This week (Jan. 5) in 1914, Henry Ford, the head of the Ford Motor Company, stunned the business world by announcing that, henceforth, Ford employees would not only share in the car company’s profits, they also would be paid the unheard of sum of five dollars a day. That doubled their previous wage.
Ford’s fellow captains of industry were not amused, calling his wage hike bad business, misplaced altruism and a terrible precedent, but Ford — who was anything but an altruist — saw the move as both a cost-cutting measure and one that would increase productivity.
Recall that Ford previously had introduced the moving assembly line in which stationary workers, repeating the same function over and over, assembled cars using standard, interchangeable parts. This was a quantum leap in operational efficiency and greatly reduced production time, but it had a down side. The work was mind-numbingly boring, and since it required no real skills, employees had no pride in their work. As a result, absenteeism was a chronic problem as employees either frequently called in sick or simply quit. Such a high turnover rate was also expensive, both because it was disruptive and because money had to be spent retraining replacement workers, many of whom also were soon calling in sick or quitting.
But after Ford announced the five dollar wage, a princely sum in 1914, workers flocked to Ford’s plant. Absenteeism plummeted, costs went down, productivity increased and sales of Ford’s famous Model T skyrocketed. By 1916 the Ford Motor Company had sold nearly a million cars and earned profits of $60 million.
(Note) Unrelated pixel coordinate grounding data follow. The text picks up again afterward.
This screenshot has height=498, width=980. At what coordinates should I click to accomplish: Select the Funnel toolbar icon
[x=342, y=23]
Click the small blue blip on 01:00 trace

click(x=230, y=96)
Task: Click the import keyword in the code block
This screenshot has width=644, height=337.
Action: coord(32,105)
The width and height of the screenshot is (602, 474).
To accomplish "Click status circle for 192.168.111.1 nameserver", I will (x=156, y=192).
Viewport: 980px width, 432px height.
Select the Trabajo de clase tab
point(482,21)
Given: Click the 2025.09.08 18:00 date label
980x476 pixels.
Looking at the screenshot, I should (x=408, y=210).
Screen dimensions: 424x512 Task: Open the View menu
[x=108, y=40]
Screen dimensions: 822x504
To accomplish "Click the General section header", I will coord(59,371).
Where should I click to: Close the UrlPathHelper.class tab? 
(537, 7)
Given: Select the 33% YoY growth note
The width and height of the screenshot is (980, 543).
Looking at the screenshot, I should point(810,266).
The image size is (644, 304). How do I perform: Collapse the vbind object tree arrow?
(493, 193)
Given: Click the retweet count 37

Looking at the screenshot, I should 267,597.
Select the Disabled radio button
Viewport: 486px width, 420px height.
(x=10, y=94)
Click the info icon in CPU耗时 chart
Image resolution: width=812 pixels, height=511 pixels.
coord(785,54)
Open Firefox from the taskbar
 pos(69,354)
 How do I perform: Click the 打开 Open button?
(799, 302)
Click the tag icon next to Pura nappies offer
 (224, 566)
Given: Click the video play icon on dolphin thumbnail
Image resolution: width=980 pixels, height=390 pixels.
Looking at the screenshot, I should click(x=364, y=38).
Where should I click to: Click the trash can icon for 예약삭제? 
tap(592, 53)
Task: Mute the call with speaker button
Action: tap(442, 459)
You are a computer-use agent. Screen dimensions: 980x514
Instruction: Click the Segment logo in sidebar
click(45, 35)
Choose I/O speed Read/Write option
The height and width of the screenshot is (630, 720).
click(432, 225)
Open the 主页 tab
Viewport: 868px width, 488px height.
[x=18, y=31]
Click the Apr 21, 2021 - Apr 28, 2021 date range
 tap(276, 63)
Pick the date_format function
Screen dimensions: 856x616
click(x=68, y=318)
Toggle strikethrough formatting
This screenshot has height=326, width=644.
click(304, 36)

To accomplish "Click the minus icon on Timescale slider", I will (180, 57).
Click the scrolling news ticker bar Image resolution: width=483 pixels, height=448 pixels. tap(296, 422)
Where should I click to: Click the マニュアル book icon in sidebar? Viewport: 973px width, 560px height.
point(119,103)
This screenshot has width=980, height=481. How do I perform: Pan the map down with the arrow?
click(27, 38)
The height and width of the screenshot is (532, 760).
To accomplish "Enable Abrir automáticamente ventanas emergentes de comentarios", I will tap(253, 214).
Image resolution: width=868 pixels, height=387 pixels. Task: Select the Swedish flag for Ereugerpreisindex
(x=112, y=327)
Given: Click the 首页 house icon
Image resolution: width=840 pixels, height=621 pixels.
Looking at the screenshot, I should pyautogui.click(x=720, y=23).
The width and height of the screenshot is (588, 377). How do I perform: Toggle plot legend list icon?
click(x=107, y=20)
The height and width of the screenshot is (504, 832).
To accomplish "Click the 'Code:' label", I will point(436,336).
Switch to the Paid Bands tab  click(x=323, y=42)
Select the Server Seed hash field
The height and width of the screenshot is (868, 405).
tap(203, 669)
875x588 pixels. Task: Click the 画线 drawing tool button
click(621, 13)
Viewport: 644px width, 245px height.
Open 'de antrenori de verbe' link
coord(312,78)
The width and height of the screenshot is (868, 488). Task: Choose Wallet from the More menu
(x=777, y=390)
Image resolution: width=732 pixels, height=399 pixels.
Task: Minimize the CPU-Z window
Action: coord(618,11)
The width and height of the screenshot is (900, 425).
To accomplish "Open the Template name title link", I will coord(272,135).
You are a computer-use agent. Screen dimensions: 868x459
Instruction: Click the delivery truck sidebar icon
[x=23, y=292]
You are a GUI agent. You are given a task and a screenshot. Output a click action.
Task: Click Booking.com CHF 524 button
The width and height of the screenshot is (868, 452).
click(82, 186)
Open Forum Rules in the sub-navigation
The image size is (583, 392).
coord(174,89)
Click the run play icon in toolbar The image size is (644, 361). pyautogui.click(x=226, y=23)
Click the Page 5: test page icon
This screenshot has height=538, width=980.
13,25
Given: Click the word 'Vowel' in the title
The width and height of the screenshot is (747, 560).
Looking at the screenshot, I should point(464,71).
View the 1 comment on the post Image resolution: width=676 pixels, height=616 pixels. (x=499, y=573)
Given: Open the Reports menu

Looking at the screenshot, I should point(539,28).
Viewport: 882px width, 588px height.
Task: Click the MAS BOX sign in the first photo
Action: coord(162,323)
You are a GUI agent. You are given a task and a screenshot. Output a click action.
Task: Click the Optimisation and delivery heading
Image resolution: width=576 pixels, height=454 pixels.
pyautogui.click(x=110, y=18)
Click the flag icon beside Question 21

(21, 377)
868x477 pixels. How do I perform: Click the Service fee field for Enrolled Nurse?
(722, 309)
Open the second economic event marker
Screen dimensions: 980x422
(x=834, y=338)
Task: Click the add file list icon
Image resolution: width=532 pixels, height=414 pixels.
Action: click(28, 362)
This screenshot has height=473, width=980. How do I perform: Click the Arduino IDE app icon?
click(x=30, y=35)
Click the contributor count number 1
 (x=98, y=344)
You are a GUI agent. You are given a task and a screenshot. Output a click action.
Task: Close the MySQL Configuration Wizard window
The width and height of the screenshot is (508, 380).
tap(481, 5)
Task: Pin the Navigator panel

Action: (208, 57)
In addition to paying his workers more, Ford also tried to improve their working conditions. Ford established a policy that if a worker was not performing well in one job, before being fired he or she would be given an opportunity to work in another job. Ford even insisted that if the company ever needed to lay off workers, it would do so during “”harvest time” — July through September — so that those laid off might get work picking crops until car sales picked up.
But there were trade-offs. The company also established a department of “sociology” in which workers had to submit to investigations into their private lives to ensure that they had the “character” necessary to remain productive workers and members in good standing in the “Ford family.” These investigations became so intrusive they contributed to the establishment of unions to protect worker’s rights.
Henry Ford was considered eccentric — he was virulently anti-Semitic and he could be ruthless — but he established a dynasty that still lasts today and still bears his family name. The list of American businessmen who can also make that claim is extremely short.